» Aim of the exercise
The answer must consist only of the lines in the records below from the line with "Image resolution: width=800" to the line with "the OneNote icon", both included, copied word for word with every picture left out.

» Given records
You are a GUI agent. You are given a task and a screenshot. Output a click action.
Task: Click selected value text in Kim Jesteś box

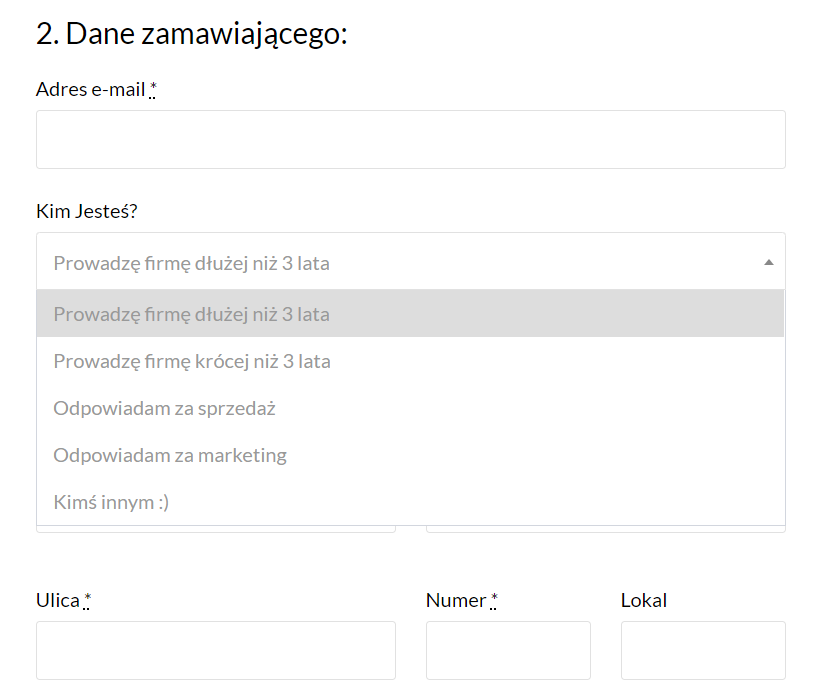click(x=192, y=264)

--

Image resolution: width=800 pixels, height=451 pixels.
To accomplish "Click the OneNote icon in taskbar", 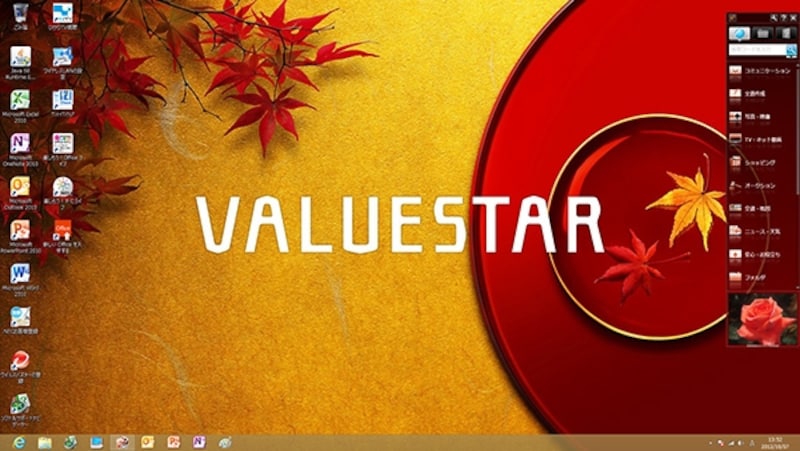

» Solution for this problem
Image resolution: width=800 pixels, height=451 pixels.
To accomplish "Click the OneNote icon in taskbar", 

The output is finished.